Material supplied
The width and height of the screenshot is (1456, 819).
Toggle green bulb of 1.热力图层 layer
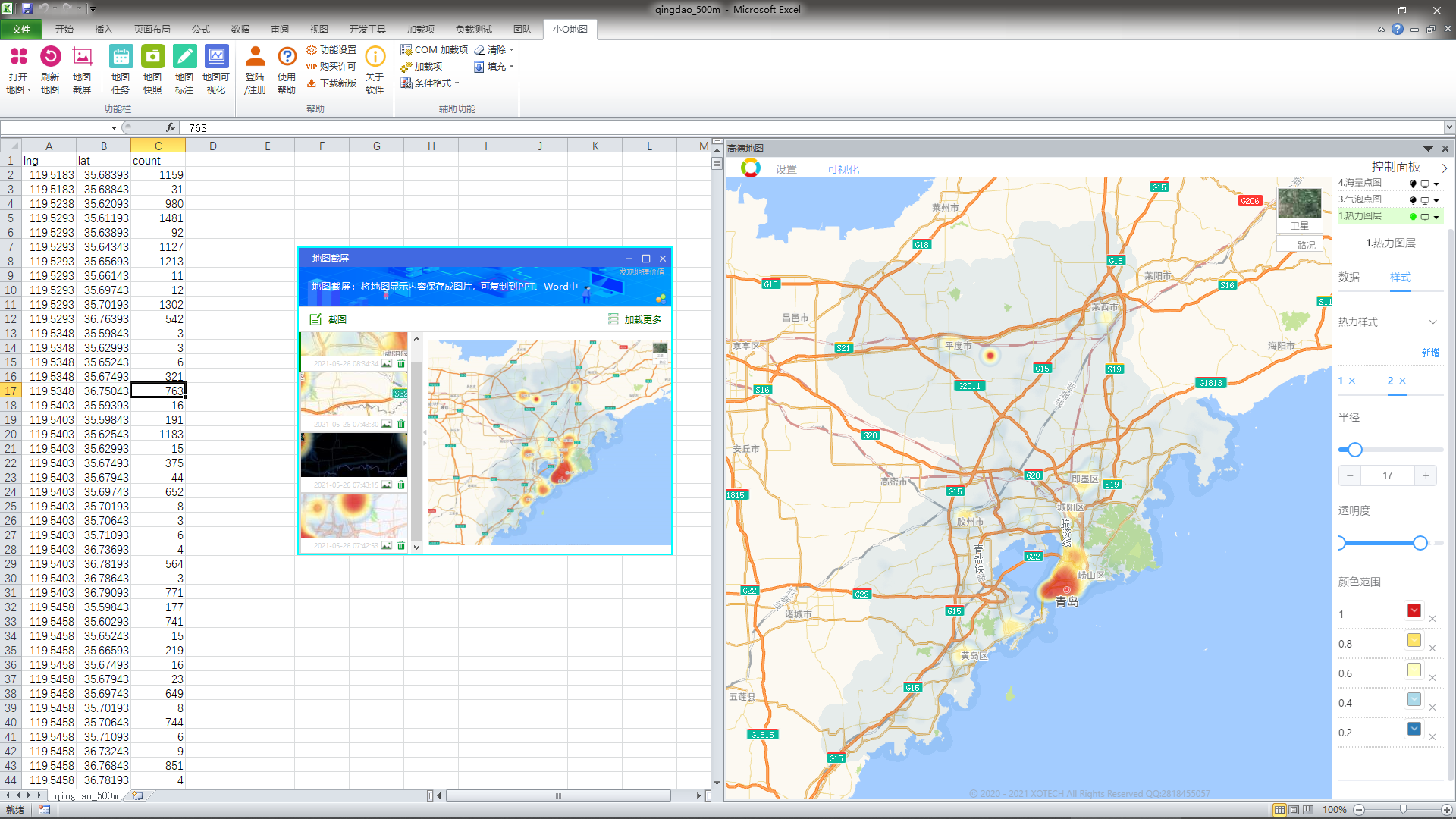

---

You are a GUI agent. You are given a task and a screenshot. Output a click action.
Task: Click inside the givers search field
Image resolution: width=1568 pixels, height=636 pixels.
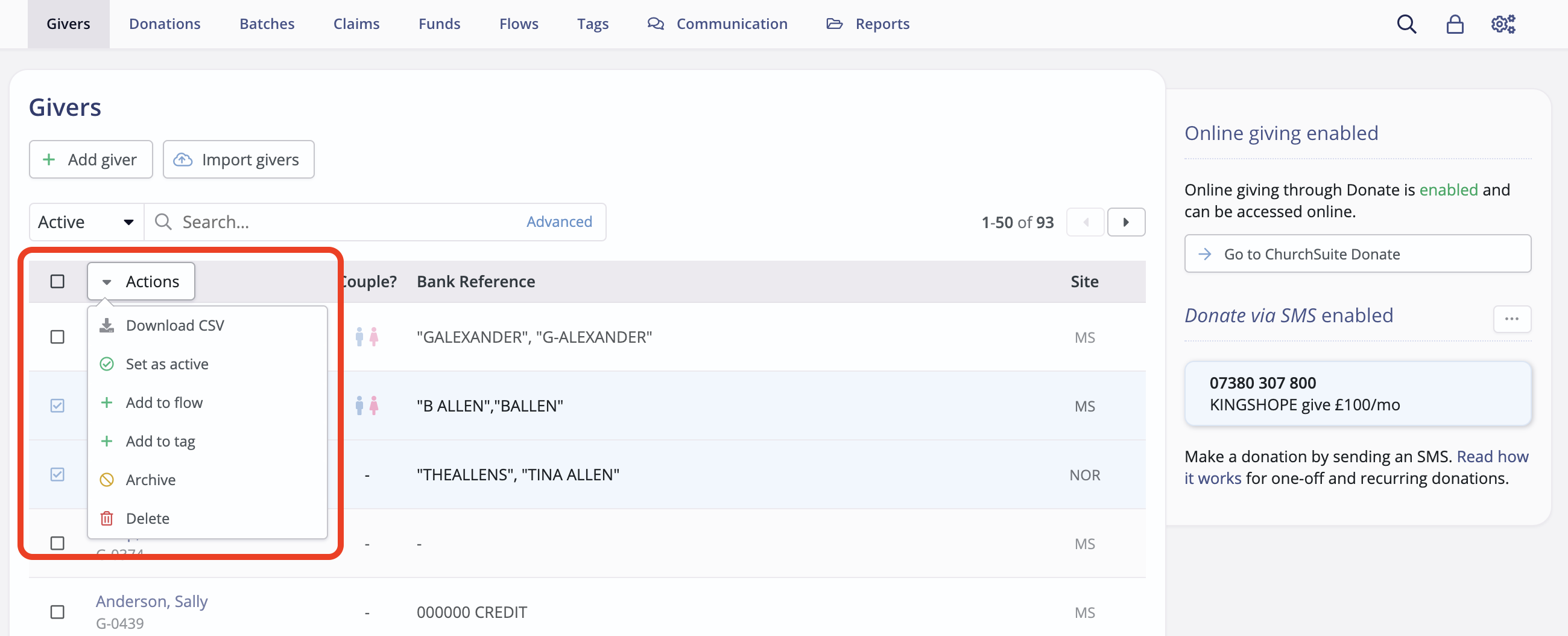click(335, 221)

Task prompt
Search the listing above for "screenshot" and copy every line that holds it.

Task answer
The width and height of the screenshot is (1456, 819).
You are a GUI agent. You are given a task and a screenshot. Output a click action.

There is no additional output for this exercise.